### KUTIPAN TEKS
################
Dari sisi India, mereka juga melihat China terus membangun infrastrukturnya di sekitar perbatasan. China membangun jalan yang langsung menghubungkan  provinsi Xinjiang dengan bagian barat Tibet di wilayah Doklam yang menurut China merupakan bagian dari wilayahnya, bukan milik Bhutan apalagi India. Mereka berpendapat tak ada pelanggaran yang dilakukan.“Itu adalah fakta yang tak terbantahkan yang didukung oleh bukti historis dan yurisprudensi,” kata juru bicara kementerian luar negeri China Lu Kang. Bhutan sendiri berharap China mematuhi kesepakatan bersama dan tetap mempertahankan status quo di wilayah tersebut.
Wilayah yang menjadi pemicu sengketa itu berada di persimpangan antara India, China, dan Bhutan[2]. Wilayah itu sesungguhnya menjadi sengketa antara China dan Bhutan. India hadir atas permintaan Bhutan untuk menghadapi China. Sudah lebih dari 30 tahun sengketa itu berlangsung, tapi hingga saat ini belum ditemukan jalan keluar yang tepat untuk semua pihak.
################
### INFORMASI YANG DIBERIKAN
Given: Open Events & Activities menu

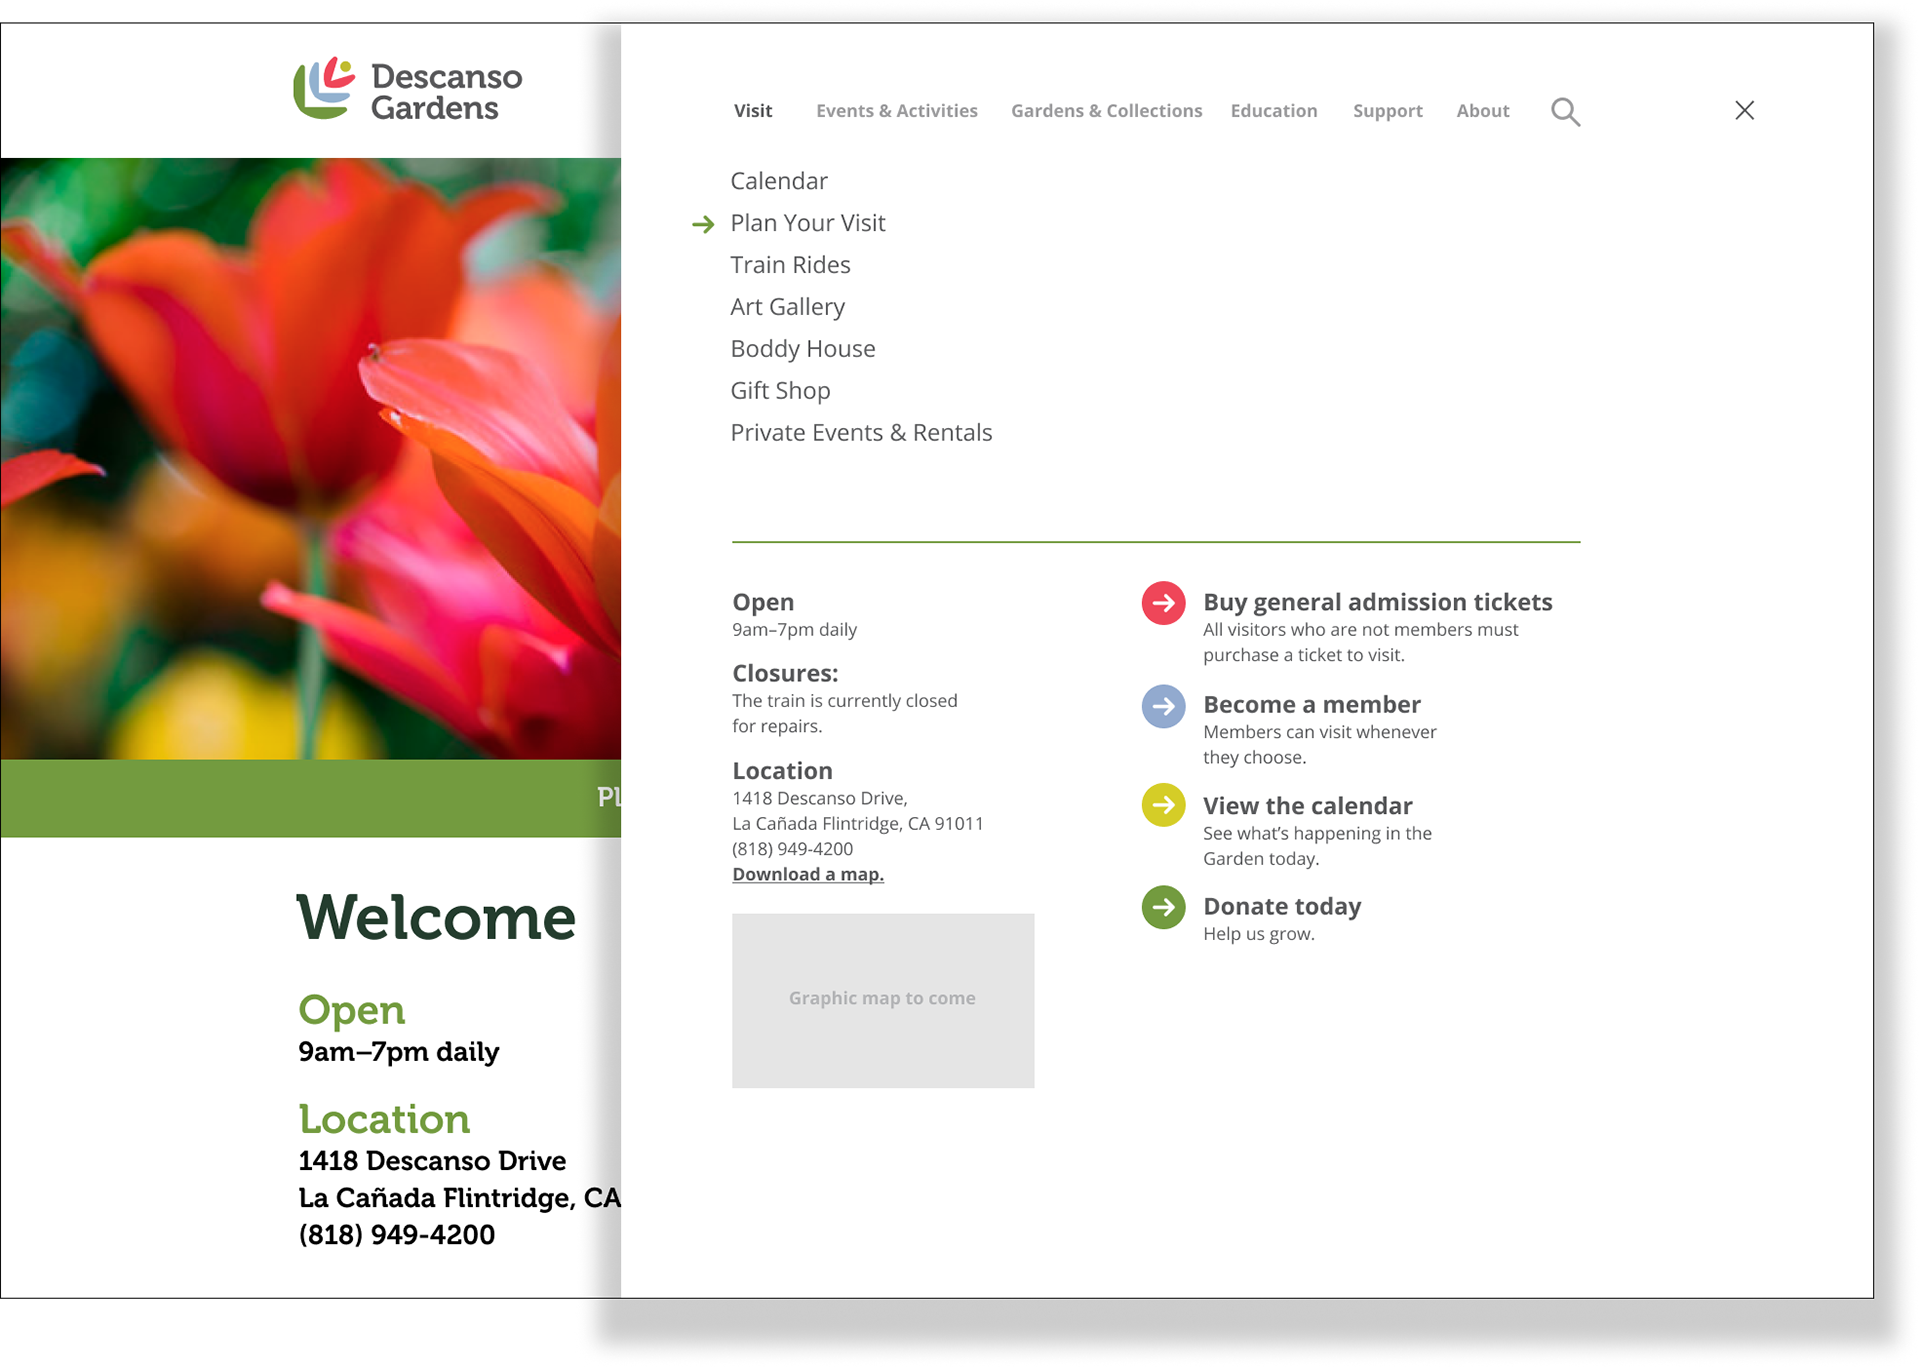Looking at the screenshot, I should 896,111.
################
### YANG AKAN DIKERJAKAN
Lanjutkan teks tentang sengketa perbatasan di Doklam, dimulai setelah kalimat terakhir yang ditampilkan.

### JAWABAN TUGAS
Bagi India, meski dataran tinggi itu bukan wilayahnya, tapi jelas jalan tersebut akan sangat merugikan strategi pertahanannya, karena jalan itu berada di dataran tinggi Doklam itu sangat menguntungkan bagi mobiliasi pasukan China, terlebih lagi jalan raya itu menghubungkan provinsi Xinjiang dengan bagian barat Tibet. Pembangunan jalan raya di dataran tinggi itu akan memberi akses bagi China untuk bisa menuju daerah yang sering disebut “chicken's neck”, yakni sebuah wilayah di timur laut. Wilayah itu dapat menjadi salah satu pintu masuk menuju teritori India yang sekaligus bisa menjangkau beberapa negara bagian di India.
“Pembangunan infrastruktur tambahan dapat mengurangi keseimbangan kekuatan lokal yang akan menguntungkan China, yang pada dasarnya akan membuat India lebih rentan terhadap invasi jika terjadi konfrontasi militer dengan Beijing,” Kata peneliti senior di Royal United Services Institute (RUSI) London, Shashank Joshi, kepada CNN.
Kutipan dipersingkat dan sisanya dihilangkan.